Open mcast opened 2 years ago
(@kript: sorry I didn't get this in for the meeting last week. The local interrupt generator is not maskable.)
Data objects to not have timestamps.... replicas have timestamps.
Does that shift your mental model enough that a solution to your needs/assumptions presents itself?
You trimmed the original replica, so the original timestamp is now gone. You could always attach an AVU (at the data object level) with markings/timings of your choosing.
On Tue, Oct 25, 2022 at 09:03:11AM -0700, Terrell Russell wrote:
Data objects to not have timestamps.... replicas have timestamps.
Does that shift your mental model enough that a solution to your needs/assumptions presents itself?
That's pretty much where it had shifted to: the built-in metadata cannot answer my question. I was looking at "how much data used in the last year?" for purchase forecasts, and due to the irepl/itrim runs for hardware refresh I got two very different answers.
What remains is a name which I found misleading, plus a lack of documentation to avoid the confusion before finding out the hard way.
If it were called REPLICA_CREATE_TIME then I would expect it.
If it were called FILE_CREATE_TIME then I think the current behaviour would be clearly incorrect.
In the absence of other guidance the name DATA_CREATE_TIME lands somewhere between; then the existence of DATA_MODIFY_TIME suggests there is more complex behaviour available.
What is the difference between DATA_CREATE_TIME and DATA_MODIFY_TIME ? I've never noticed them different but we don't do anything exciting with our pebibytes.
You trimmed the original replica, so the original timestamp is now gone.
Yes, this was done to the earliest bunch of files - stored 5 years ago.
You could always attach an AVU (at the data object level) with markings/timings of your choosing.
Fortunately we do that, indirectly, and it's how I got two different answers.
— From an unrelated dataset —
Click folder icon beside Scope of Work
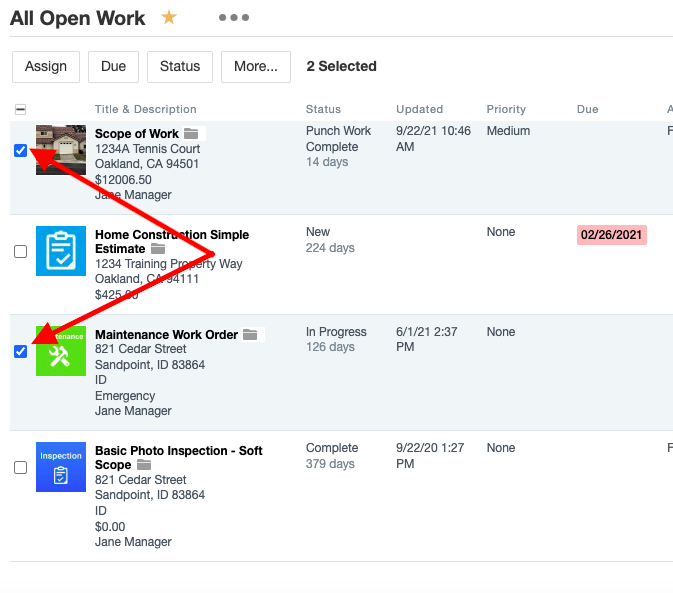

We have an AVU on each file which is foreign key to an external (LIMS) database table. The PK is monotonic-ish, the way sequences are with caching, and in the table we record file creation time.
(( Re: the script attached to OP, we don't leave a replica in the
"purple tree" after doing those operations. In the production
process, resources for hardware refresh are renamed from (red
xor
green
) to purple
. This causes irepl
onto the necessary colour
to return to 1 red + 1 green; then the purple are sent to the
retirement pasture / glue boiler. ))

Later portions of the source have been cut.